11 Haziran’da başlayacak 53. İstanbul Müzik Festivali, pek çok yıldızı ağırlıyor ancak 14 Haziran’daki bir buluşma, şimdiden meraklı bir fısıltıyla bekleniyor: Fazıl Say ve Camerata Salzburg. Daha önce Avrupa sahnelerinde fırtınalar estiren ikilinin İstanbul’daki bu ilk randevusunu özel kılan ise sadece isimlerin ağırlığı değil, aynı zamanda cüretkar bir tercih: Mozart konçertosunu şefsiz seslendirecek olmaları.

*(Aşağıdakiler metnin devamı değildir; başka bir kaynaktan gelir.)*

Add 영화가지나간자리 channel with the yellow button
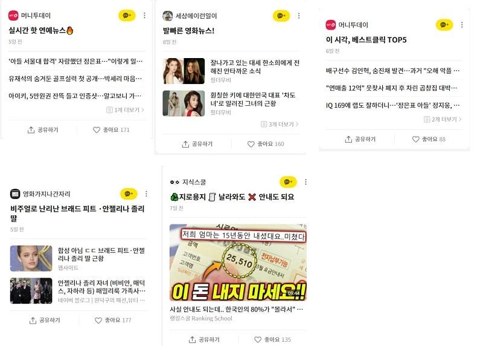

Her yıl İstanbul Müzik Festivali programı açıklandığında, müzikseverler takvimlerinde belirli geceleri kırmızı kalemle işaretler. Bunlar, sadece iyi bir konser vaat eden değil, aynı zamanda özel bir kimyaya, tekrarı zor bir ana tanıklık etme ihtimali taşıyan gecelerdir. Bu yılın en belirgin kırmızı işaretlerinden biri, hiç şüphesiz, 14 Haziran akşamı Atatürk Kültür Merkezi’nin görkemli salonunda gerçekleşecek olan buluşmaya ait. Bir yanda çağımızın en üretken ve tartışmasız en yetkin piyanistlerinden Fazıl Say, diğer yanda Viyana ekolünün inceliğini ve disiplinini temsil eden Camerata Salzburg. Bu iki gücün Avrupa’daki başarılı iş birliklerinin ardından İstanbul’da ilk kez bir araya gelişi, başlı başına bir olay.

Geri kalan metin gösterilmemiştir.